<<<<
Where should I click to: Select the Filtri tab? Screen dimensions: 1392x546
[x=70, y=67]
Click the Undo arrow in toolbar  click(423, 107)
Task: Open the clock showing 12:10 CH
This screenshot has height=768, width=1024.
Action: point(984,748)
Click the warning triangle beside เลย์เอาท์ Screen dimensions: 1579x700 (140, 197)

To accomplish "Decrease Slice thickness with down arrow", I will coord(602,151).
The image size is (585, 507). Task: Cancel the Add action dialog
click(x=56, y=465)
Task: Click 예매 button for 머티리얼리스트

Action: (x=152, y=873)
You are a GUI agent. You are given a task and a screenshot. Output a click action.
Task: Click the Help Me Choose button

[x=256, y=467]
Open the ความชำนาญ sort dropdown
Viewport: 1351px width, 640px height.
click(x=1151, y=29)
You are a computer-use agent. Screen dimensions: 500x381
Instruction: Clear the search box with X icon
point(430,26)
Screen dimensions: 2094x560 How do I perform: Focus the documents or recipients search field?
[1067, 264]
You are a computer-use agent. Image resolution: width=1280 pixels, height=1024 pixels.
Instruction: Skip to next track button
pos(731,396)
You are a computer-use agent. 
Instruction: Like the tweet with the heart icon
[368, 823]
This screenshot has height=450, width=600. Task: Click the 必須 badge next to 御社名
>>>>
**Work item**
Your task is to restate all of the records above word for word.

**Solution to the problem**
Where should I click to: Select the Filtri tab? Screen dimensions: 1392x546
[x=70, y=67]
Click the Undo arrow in toolbar  click(423, 107)
Task: Open the clock showing 12:10 CH
This screenshot has height=768, width=1024.
Action: point(984,748)
Click the warning triangle beside เลย์เอาท์ Screen dimensions: 1579x700 (140, 197)

To accomplish "Decrease Slice thickness with down arrow", I will coord(602,151).
The image size is (585, 507). Task: Cancel the Add action dialog
click(x=56, y=465)
Task: Click 예매 button for 머티리얼리스트

Action: (x=152, y=873)
You are a GUI agent. You are given a task and a screenshot. Output a click action.
Task: Click the Help Me Choose button

[x=256, y=467]
Open the ความชำนาญ sort dropdown
Viewport: 1351px width, 640px height.
click(x=1151, y=29)
You are a computer-use agent. Screen dimensions: 500x381
Instruction: Clear the search box with X icon
point(430,26)
Screen dimensions: 2094x560 How do I perform: Focus the documents or recipients search field?
[1067, 264]
You are a computer-use agent. Image resolution: width=1280 pixels, height=1024 pixels.
Instruction: Skip to next track button
pos(731,396)
You are a computer-use agent. 
Instruction: Like the tweet with the heart icon
[368, 823]
This screenshot has height=450, width=600. Task: Click the 必須 badge next to 御社名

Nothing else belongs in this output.